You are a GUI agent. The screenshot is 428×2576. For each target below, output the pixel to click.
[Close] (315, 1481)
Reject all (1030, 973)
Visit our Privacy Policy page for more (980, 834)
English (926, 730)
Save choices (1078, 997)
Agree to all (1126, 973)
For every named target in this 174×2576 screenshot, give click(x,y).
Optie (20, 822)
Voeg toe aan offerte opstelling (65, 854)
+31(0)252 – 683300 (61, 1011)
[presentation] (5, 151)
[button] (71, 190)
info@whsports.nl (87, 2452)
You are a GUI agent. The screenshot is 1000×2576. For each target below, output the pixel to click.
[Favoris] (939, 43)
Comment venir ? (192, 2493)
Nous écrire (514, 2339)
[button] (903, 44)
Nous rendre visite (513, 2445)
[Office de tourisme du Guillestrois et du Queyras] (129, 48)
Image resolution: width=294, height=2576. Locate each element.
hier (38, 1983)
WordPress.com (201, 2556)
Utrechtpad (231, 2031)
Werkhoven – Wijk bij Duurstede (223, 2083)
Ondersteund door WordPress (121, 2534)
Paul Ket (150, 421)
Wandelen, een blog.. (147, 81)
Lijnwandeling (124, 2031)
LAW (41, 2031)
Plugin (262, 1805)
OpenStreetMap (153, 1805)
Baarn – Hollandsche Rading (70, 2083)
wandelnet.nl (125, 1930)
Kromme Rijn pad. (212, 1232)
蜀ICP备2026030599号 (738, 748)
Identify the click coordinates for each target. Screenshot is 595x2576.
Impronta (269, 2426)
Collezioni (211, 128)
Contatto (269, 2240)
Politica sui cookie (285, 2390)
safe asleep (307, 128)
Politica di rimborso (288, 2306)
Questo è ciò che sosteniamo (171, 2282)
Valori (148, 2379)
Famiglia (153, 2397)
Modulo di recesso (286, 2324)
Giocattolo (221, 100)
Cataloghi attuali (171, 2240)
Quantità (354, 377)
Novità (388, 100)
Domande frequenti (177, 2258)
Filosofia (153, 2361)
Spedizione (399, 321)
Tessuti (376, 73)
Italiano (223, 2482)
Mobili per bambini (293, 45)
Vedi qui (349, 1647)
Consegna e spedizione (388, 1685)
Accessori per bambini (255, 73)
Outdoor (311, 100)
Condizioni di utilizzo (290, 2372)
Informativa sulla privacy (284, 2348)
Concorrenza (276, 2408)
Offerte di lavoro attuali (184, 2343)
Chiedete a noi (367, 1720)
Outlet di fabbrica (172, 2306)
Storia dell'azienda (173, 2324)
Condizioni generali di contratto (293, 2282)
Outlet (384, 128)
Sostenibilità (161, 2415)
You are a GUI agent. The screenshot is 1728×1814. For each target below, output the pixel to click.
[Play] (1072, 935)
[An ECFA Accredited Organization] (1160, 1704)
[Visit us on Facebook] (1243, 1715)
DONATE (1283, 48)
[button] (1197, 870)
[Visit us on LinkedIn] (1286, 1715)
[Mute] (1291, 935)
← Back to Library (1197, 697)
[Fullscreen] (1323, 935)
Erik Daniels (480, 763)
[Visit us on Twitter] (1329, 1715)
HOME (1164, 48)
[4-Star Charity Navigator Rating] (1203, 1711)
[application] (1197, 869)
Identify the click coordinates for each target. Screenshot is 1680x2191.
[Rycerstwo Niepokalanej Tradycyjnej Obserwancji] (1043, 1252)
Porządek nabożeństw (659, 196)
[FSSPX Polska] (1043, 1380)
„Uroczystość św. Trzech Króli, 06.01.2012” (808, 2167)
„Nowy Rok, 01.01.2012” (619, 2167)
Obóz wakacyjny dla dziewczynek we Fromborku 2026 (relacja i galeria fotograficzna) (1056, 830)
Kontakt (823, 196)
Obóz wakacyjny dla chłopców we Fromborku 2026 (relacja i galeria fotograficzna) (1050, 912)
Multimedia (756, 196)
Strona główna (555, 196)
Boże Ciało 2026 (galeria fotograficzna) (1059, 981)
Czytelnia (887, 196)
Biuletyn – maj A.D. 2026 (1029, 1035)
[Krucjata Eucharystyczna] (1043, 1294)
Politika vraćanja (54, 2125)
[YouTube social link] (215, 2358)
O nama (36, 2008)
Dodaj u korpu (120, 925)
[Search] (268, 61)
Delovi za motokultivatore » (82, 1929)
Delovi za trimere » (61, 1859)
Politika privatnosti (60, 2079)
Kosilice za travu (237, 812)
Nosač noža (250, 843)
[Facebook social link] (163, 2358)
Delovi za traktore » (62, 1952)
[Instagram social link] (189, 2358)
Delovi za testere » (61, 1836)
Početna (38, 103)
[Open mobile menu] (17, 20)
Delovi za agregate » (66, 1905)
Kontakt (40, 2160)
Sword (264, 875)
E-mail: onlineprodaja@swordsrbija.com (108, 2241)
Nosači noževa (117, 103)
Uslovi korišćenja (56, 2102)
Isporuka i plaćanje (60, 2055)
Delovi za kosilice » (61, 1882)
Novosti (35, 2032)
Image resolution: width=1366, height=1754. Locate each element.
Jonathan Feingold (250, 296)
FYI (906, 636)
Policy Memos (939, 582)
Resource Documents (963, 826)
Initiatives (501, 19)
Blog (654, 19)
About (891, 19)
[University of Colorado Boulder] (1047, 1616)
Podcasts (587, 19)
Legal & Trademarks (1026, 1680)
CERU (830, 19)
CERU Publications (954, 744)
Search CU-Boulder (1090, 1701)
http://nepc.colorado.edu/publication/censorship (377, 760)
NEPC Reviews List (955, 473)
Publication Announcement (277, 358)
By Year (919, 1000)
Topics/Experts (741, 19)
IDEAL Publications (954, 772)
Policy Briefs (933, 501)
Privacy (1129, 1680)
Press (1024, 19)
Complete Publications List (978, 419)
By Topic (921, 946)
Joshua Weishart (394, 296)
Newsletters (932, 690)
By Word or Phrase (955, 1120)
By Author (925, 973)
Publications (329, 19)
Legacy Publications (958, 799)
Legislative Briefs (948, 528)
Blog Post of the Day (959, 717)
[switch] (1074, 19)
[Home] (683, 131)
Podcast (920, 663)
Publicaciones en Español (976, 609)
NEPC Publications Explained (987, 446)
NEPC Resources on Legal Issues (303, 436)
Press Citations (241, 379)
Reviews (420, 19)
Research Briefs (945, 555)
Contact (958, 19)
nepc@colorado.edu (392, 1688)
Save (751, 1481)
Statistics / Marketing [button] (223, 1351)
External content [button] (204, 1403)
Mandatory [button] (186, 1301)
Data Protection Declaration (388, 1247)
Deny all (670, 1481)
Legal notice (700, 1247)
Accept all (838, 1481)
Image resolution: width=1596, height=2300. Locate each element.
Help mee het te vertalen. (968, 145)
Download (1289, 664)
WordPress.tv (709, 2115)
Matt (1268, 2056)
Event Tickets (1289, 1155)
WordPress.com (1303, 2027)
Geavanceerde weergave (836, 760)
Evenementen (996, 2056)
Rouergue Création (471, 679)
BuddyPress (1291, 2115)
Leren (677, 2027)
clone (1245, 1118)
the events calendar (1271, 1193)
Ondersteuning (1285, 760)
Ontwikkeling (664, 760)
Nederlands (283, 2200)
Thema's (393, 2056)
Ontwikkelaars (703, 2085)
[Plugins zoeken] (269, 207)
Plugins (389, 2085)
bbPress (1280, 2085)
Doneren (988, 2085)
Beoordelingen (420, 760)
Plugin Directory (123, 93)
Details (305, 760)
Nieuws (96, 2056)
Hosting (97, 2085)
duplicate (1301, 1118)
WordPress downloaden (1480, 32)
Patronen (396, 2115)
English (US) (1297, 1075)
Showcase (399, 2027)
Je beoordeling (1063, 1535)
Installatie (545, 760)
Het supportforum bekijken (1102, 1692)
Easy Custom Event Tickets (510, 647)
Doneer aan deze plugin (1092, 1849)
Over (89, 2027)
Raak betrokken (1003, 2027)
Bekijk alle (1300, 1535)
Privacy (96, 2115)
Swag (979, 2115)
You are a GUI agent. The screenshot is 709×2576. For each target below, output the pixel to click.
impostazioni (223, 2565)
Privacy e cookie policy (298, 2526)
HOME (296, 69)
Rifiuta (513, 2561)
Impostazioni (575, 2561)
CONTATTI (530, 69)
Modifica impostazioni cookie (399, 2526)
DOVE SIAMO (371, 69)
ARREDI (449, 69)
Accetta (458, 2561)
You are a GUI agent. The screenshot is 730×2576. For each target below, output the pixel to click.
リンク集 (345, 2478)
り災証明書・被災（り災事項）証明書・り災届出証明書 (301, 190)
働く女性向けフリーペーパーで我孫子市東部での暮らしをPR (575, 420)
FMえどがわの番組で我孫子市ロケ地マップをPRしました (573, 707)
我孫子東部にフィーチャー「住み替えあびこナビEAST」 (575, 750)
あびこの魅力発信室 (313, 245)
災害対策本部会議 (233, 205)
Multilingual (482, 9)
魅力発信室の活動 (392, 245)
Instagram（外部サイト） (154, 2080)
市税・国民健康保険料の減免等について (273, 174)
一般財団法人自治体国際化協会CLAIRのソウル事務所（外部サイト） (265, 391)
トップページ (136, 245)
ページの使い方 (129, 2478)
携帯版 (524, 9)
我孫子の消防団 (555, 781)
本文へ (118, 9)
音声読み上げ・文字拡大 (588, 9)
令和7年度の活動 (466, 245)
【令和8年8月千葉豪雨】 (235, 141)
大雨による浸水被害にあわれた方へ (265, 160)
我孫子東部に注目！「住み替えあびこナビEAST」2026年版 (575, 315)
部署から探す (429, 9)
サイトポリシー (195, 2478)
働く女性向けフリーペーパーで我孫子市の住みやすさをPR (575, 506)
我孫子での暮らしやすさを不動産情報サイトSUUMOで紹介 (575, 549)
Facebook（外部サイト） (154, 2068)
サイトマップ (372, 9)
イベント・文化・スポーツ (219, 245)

YOUR ASSIGNMENT »
Each line between the start of the listing above and the line containing "Kromme Rijn pad. (212, 1232)", with both ends counted, is to be set down unchanged.

OUTPUT FOR THIS TASK »
You are a GUI agent. The screenshot is 428×2576. For each target below, output the pixel to click.
[Close] (315, 1481)
Reject all (1030, 973)
Visit our Privacy Policy page for more (980, 834)
English (926, 730)
Save choices (1078, 997)
Agree to all (1126, 973)
For every named target in this 174×2576 screenshot, give click(x,y).
Optie (20, 822)
Voeg toe aan offerte opstelling (65, 854)
+31(0)252 – 683300 (61, 1011)
[presentation] (5, 151)
[button] (71, 190)
info@whsports.nl (87, 2452)
You are a GUI agent. The screenshot is 1000×2576. For each target below, output the pixel to click.
[Favoris] (939, 43)
Comment venir ? (192, 2493)
Nous écrire (514, 2339)
[button] (903, 44)
Nous rendre visite (513, 2445)
[Office de tourisme du Guillestrois et du Queyras] (129, 48)
Image resolution: width=294, height=2576. Locate each element.
hier (38, 1983)
WordPress.com (201, 2556)
Utrechtpad (231, 2031)
Werkhoven – Wijk bij Duurstede (223, 2083)
Ondersteund door WordPress (121, 2534)
Paul Ket (150, 421)
Wandelen, een blog.. (147, 81)
Lijnwandeling (124, 2031)
LAW (41, 2031)
Plugin (262, 1805)
OpenStreetMap (153, 1805)
Baarn – Hollandsche Rading (70, 2083)
wandelnet.nl (125, 1930)
Kromme Rijn pad. (212, 1232)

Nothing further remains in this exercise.